When obtaining the loo-value for my rstan-fit using the loo-function, I obtain a few pareto-k values, which are larger than 0.7.
I read somewhere that it is possible to re-run the model by removing the observations corresponding to the large pareto-k values one at a time. However, I have not found how to do this exactly. How do I obtain the elpd values for these bad observations? And how do I then combine the correct elpd values from loo with the manually obtained values?
I took this approach for a recent paper. I’m not really a fan, it feels a bit like a hack, and often, you remove the worst points, refit the model, and you end up with a new set of problematic points.
I implemented this as a for/while loop in R. Essentially, after fitting the model, I checked if there were any points with pareto-k > 0.7. If there were, I’d remove the points, and refit the model.
I think I haven’t explained clearly what I mean.
I don’t want to remove outliers.
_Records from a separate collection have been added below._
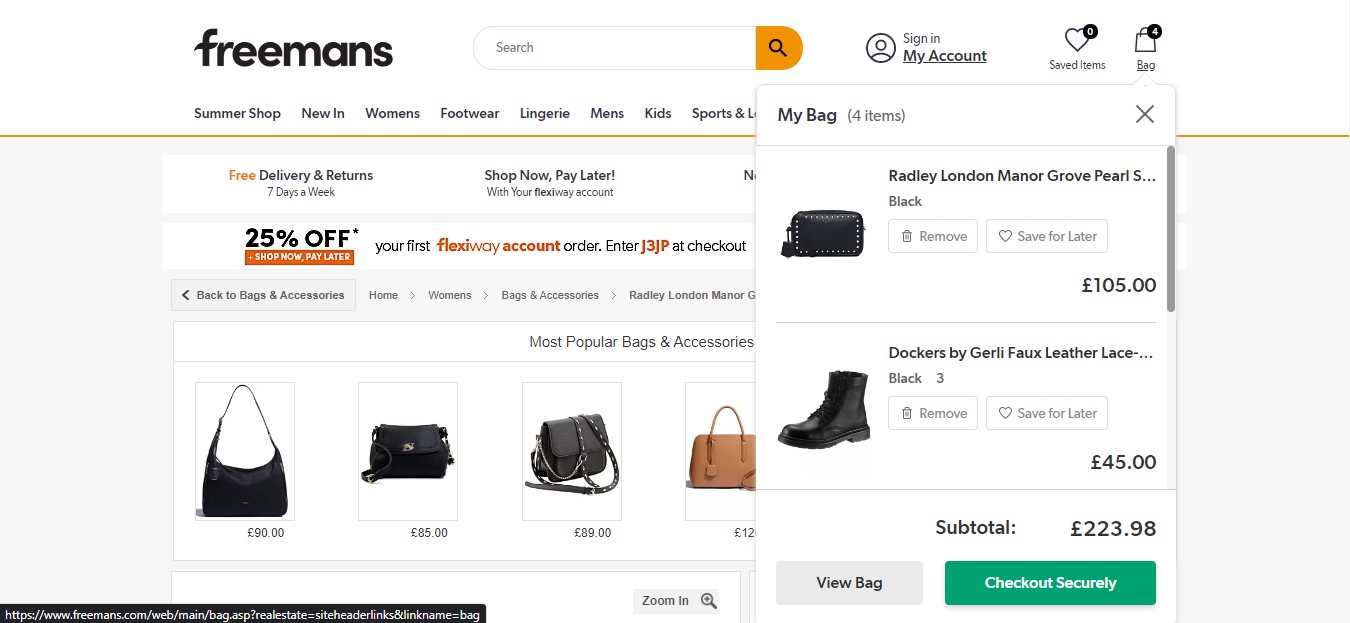
Task: Click the account profile icon
Action: tap(880, 48)
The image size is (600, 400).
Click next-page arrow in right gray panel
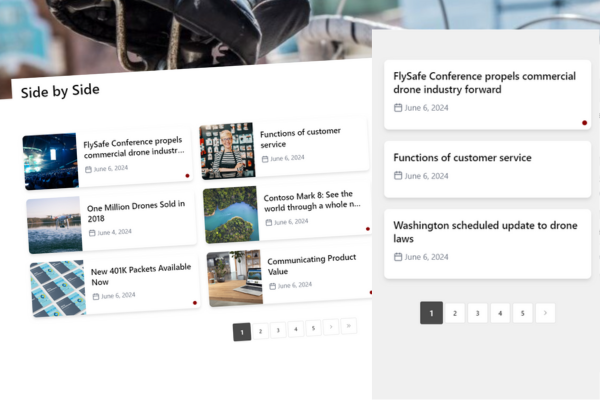545,313
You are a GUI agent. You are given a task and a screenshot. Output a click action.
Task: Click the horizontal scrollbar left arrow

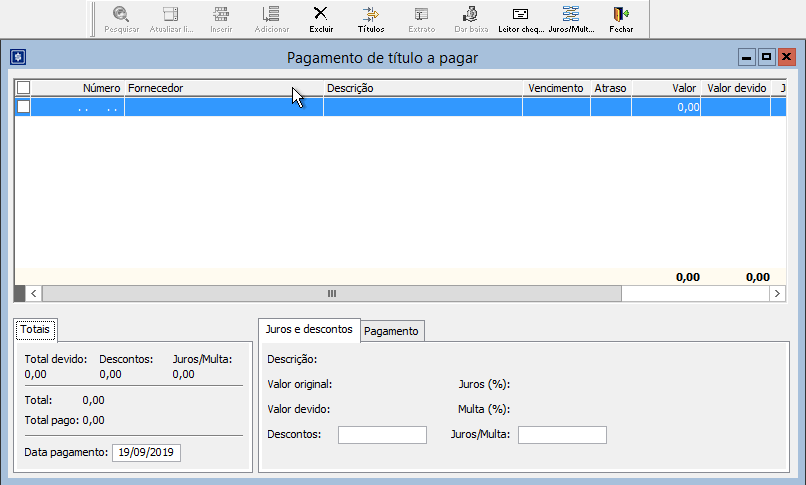33,294
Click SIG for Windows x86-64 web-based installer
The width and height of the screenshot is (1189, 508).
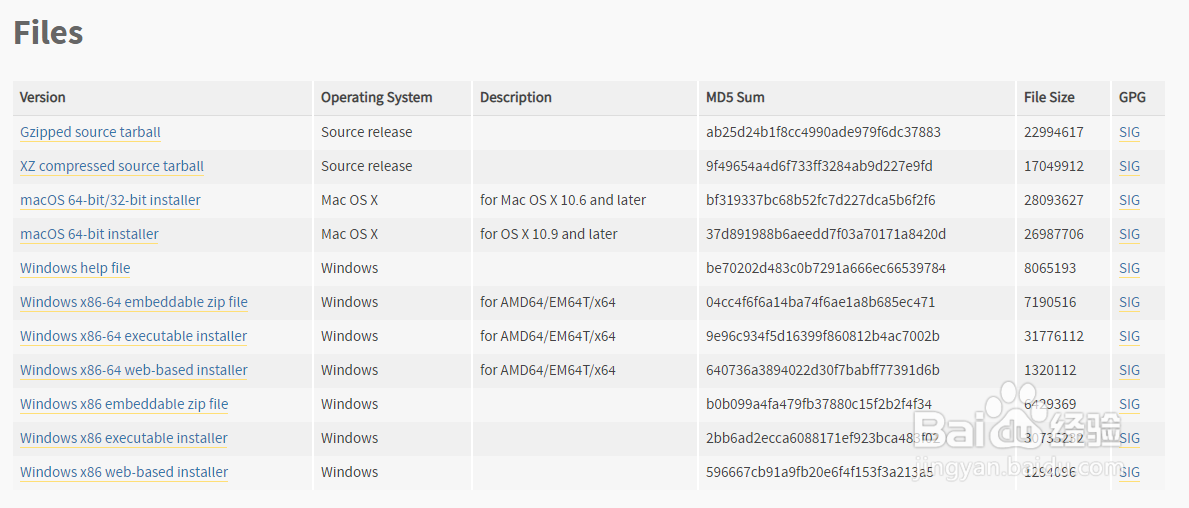click(x=1129, y=370)
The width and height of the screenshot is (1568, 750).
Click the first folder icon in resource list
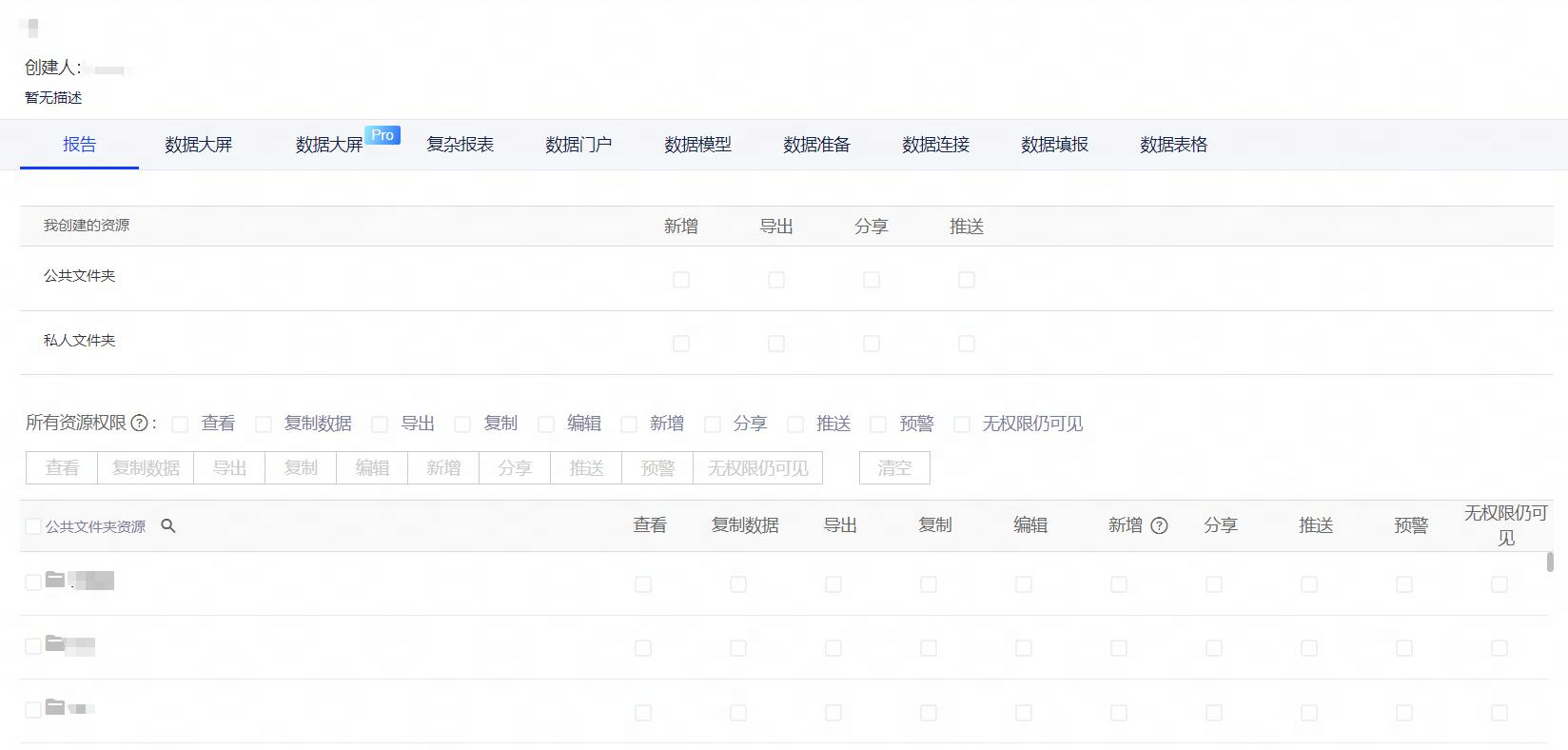55,580
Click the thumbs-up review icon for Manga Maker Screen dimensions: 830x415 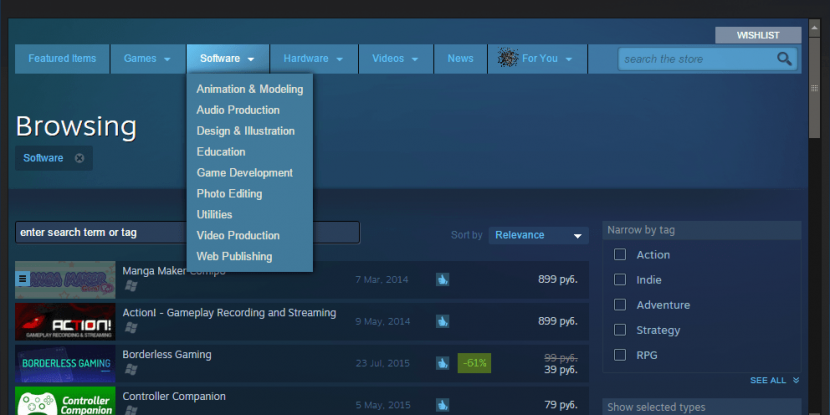pos(442,280)
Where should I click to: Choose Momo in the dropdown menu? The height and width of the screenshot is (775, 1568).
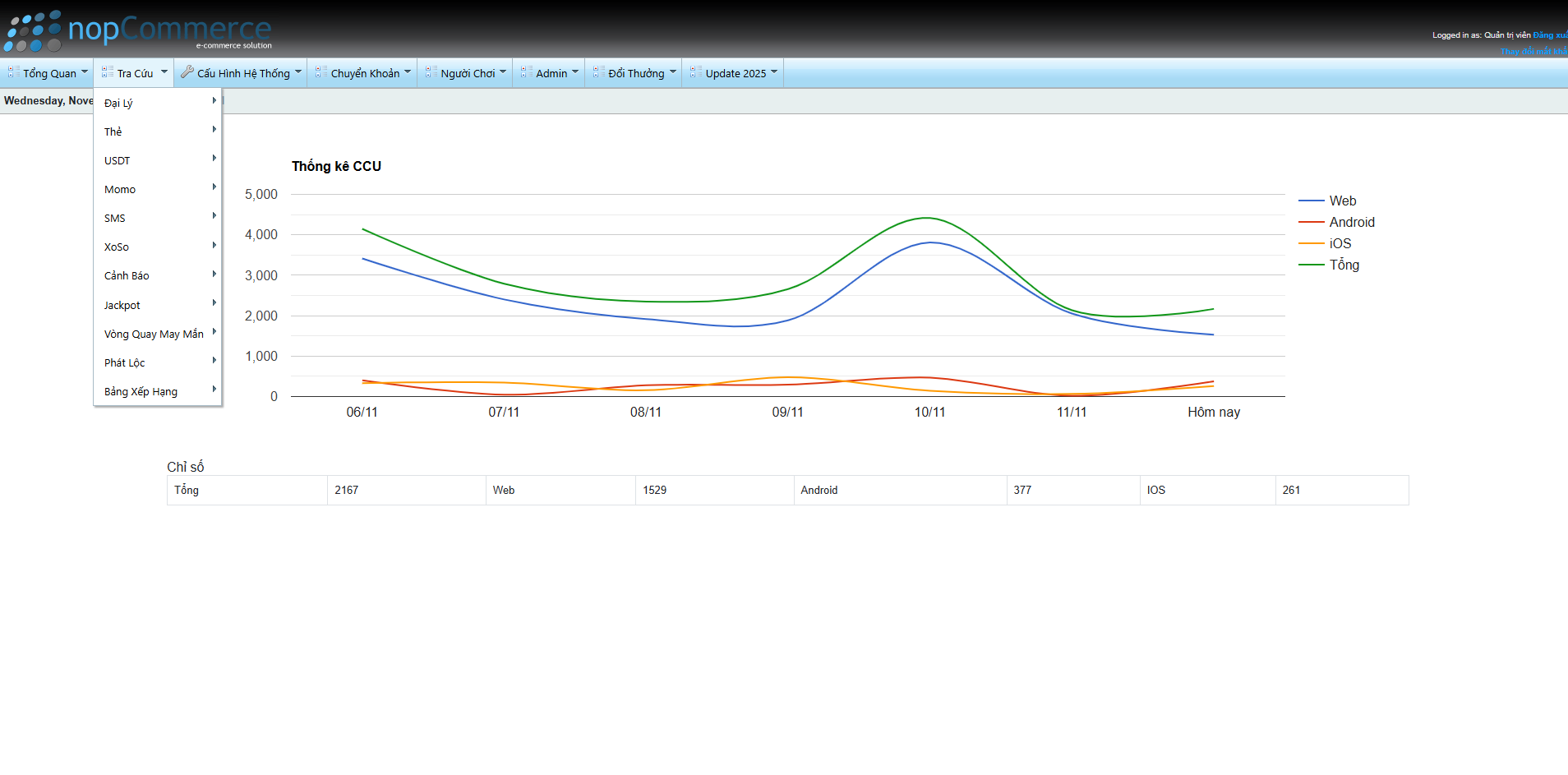[120, 190]
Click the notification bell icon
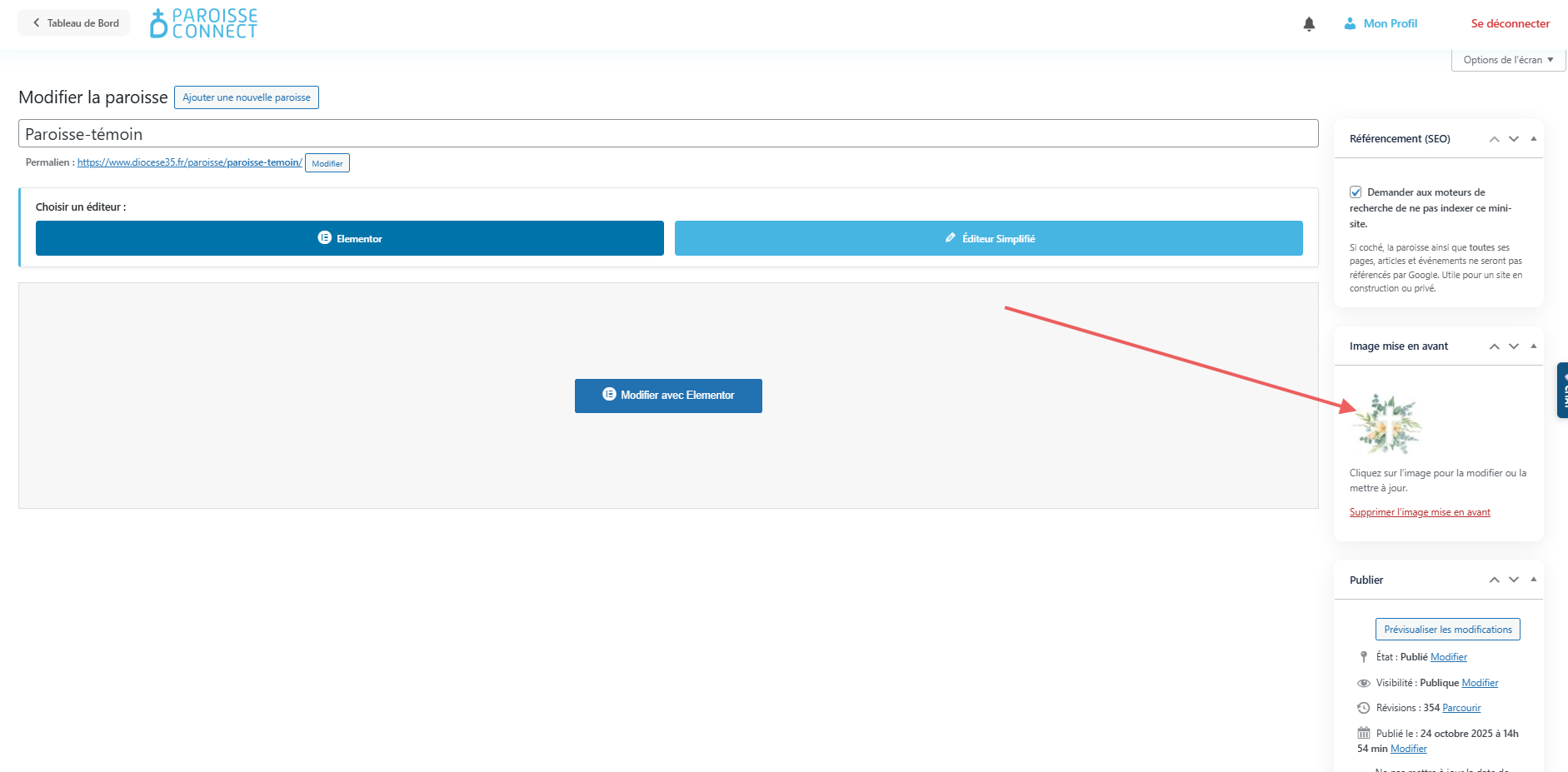 coord(1309,24)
What I rather want to do is the following:
LOO is performing leave-one-out cross-validation and elpd_{loo}=\sum_{i=1}^n \log p(y_i|y_{-i}).
LOO is obtaining elpd_i = \log p(y_i|y_{-i}) for each observation. However, we cannot trust these values for those i for which the pareto-k value is high.
Hence, my idea was to use the elpd_i values from LOO that can be trusted and manually obtain them when they can’t be trusted by removing observation i, fitting the model and estimating elpd_i.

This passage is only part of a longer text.